(Exercise data begins)

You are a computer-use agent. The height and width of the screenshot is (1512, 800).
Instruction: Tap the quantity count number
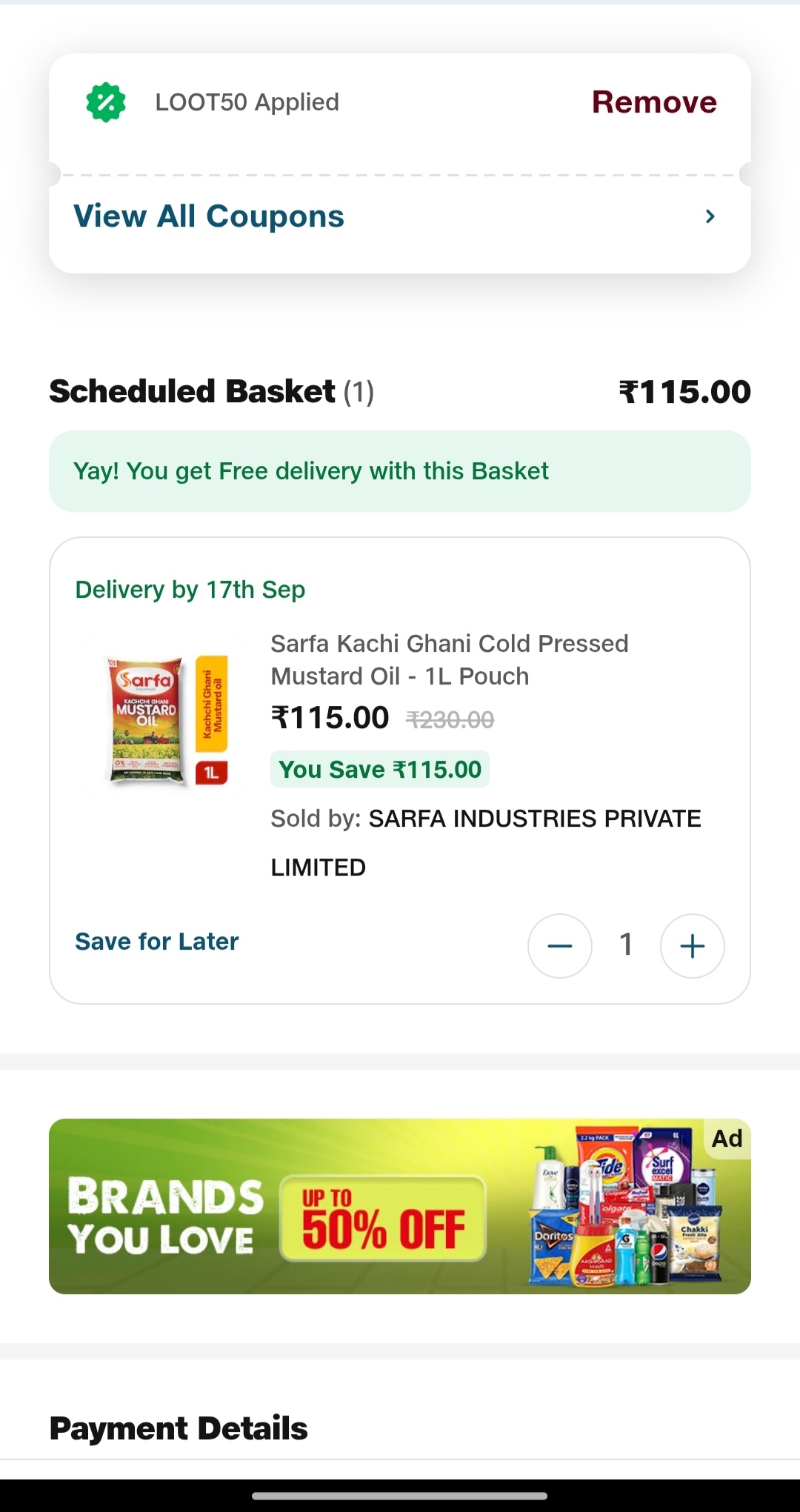click(626, 945)

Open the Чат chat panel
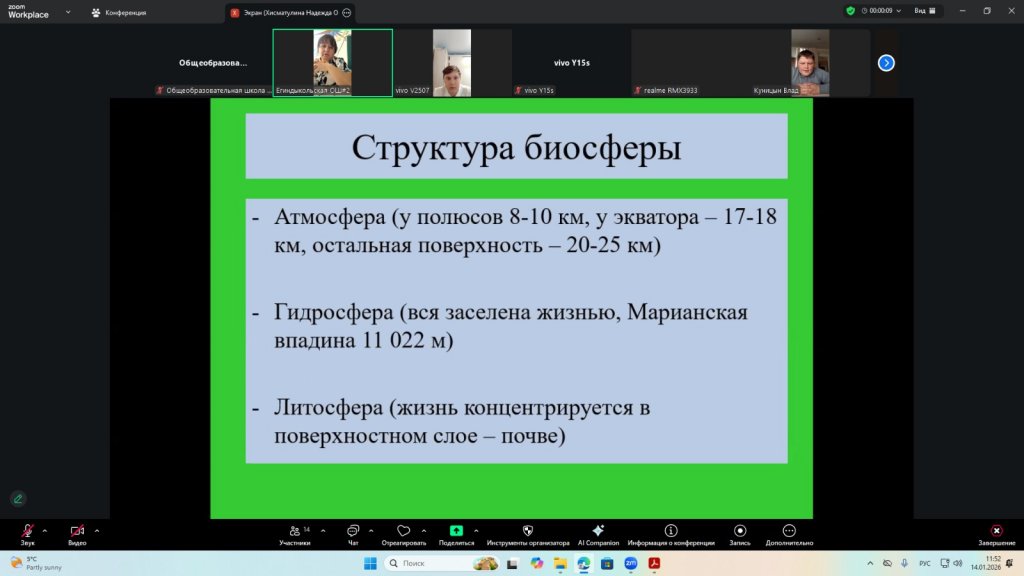coord(353,531)
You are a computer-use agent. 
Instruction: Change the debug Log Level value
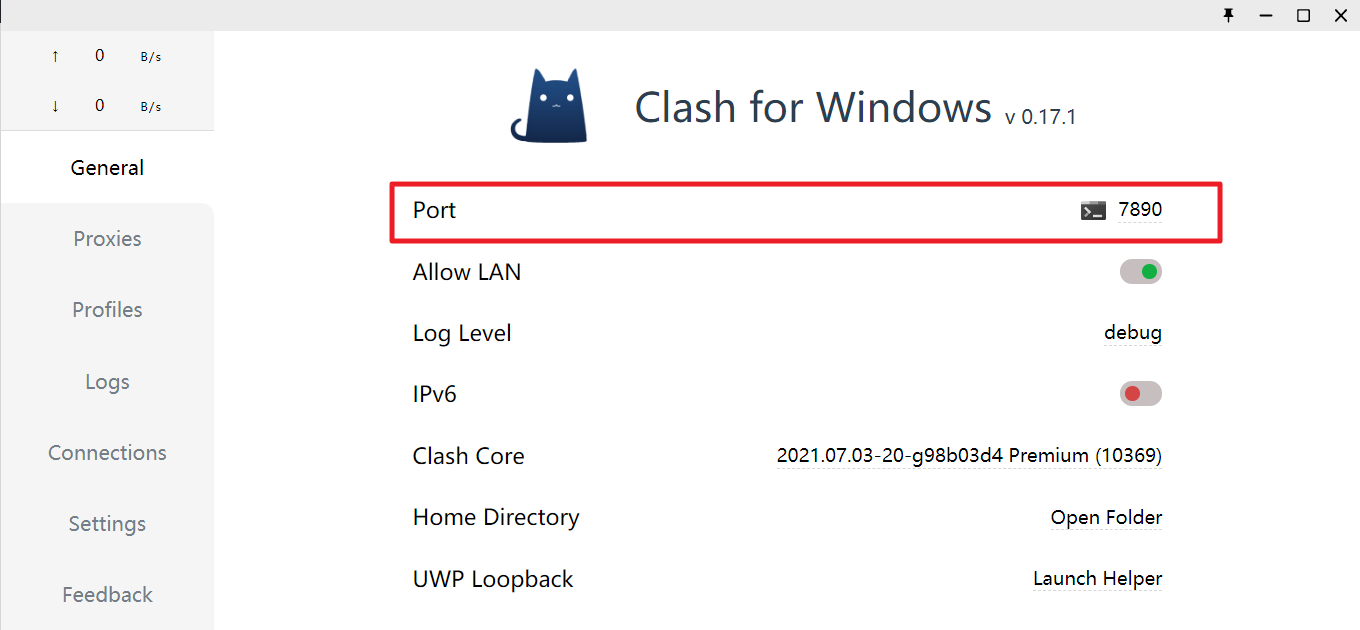(1132, 333)
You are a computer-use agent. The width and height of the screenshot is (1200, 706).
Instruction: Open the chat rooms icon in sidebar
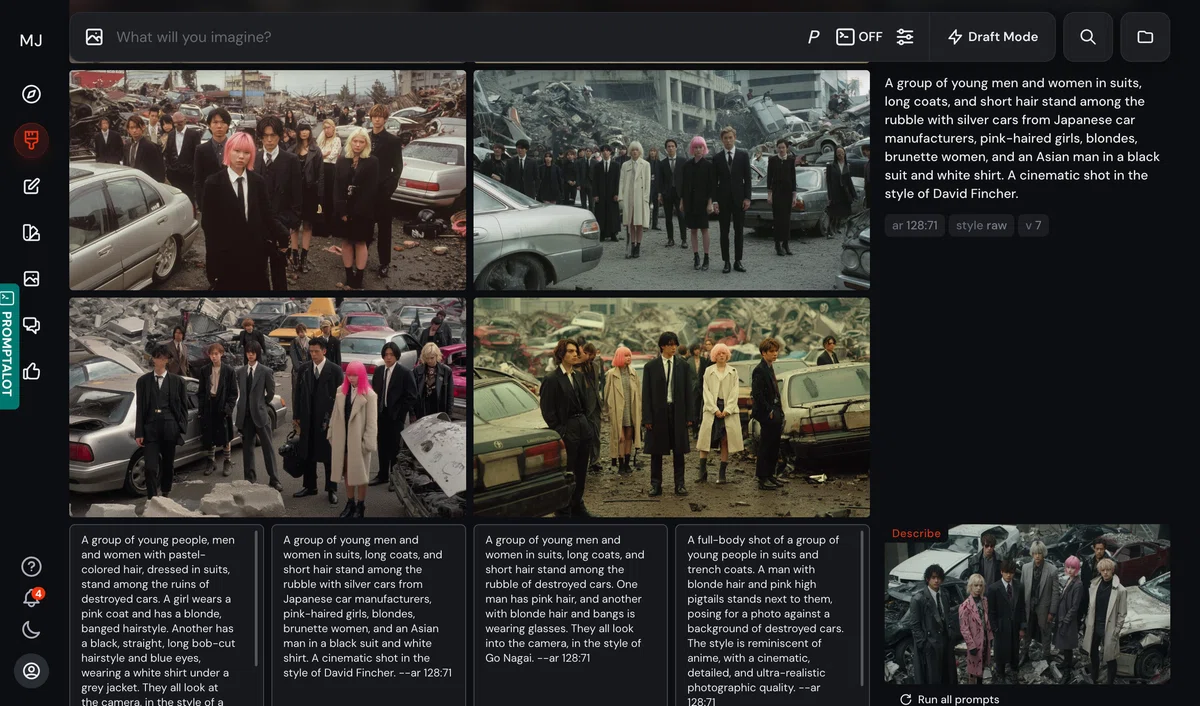coord(31,325)

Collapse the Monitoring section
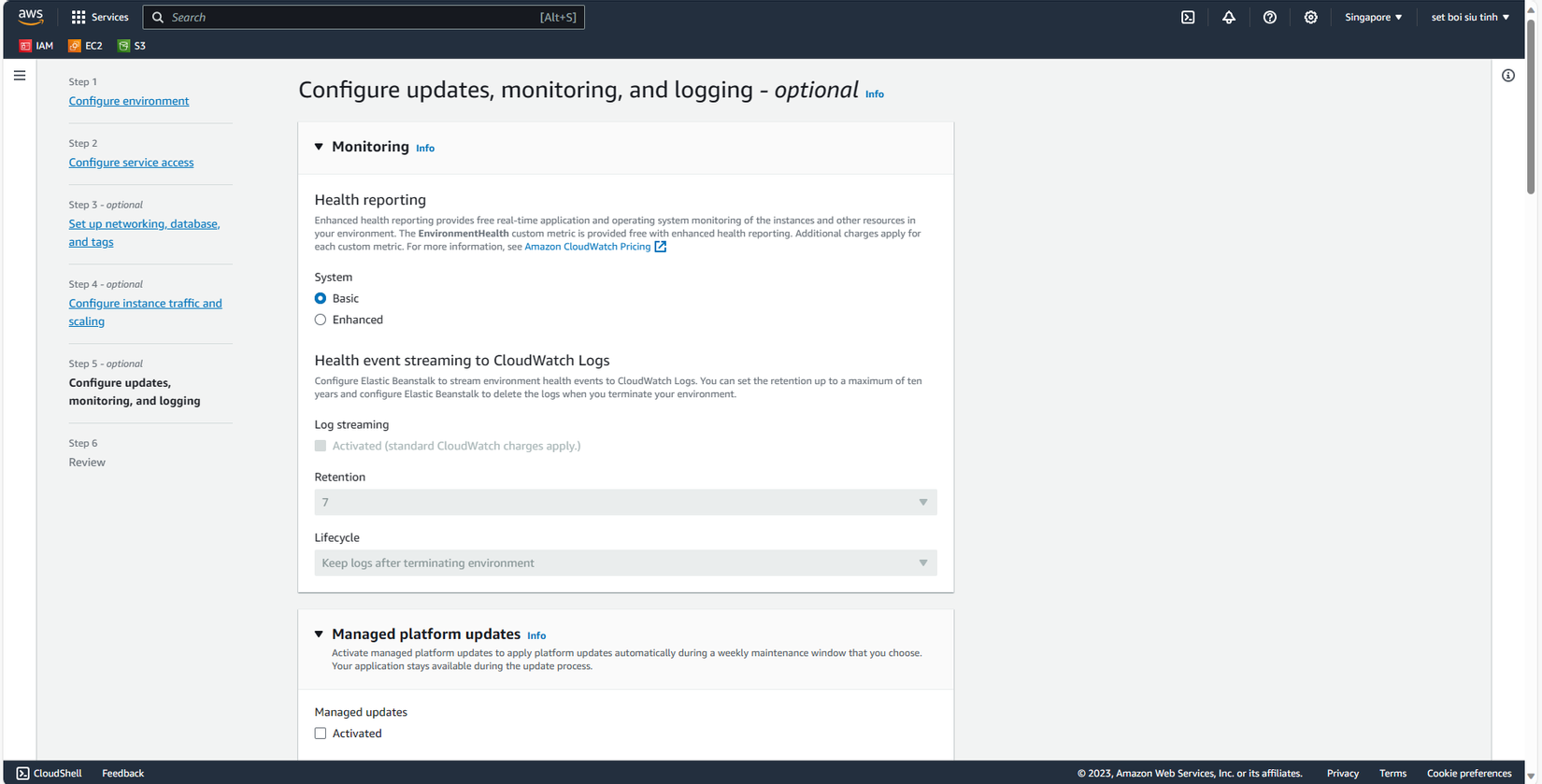tap(319, 147)
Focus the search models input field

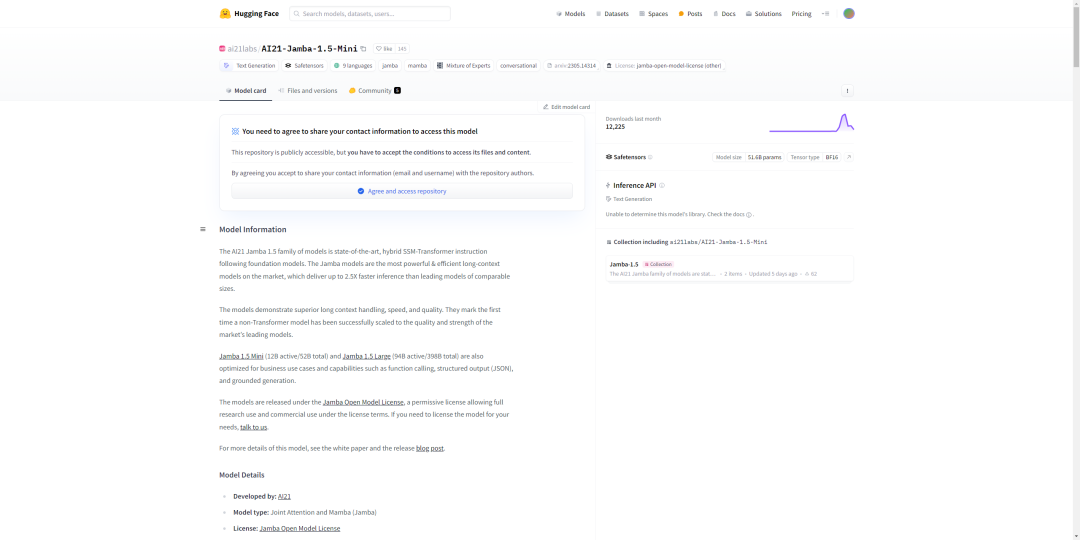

(Exercise data ends)

In your copy of the data above, leave out the pictures and repeat everything else exactly.

Solved exercise:
You are a computer-use agent. The height and width of the screenshot is (1512, 800).
Instruction: Tap the quantity count number
click(626, 945)

Open the Чат chat panel
coord(353,531)
You are a computer-use agent. 
Instruction: Change the debug Log Level value
(1132, 333)
You are a computer-use agent. The width and height of the screenshot is (1200, 706).
Instruction: Open the chat rooms icon in sidebar
coord(31,325)

Collapse the Monitoring section
tap(319, 147)
Focus the search models input field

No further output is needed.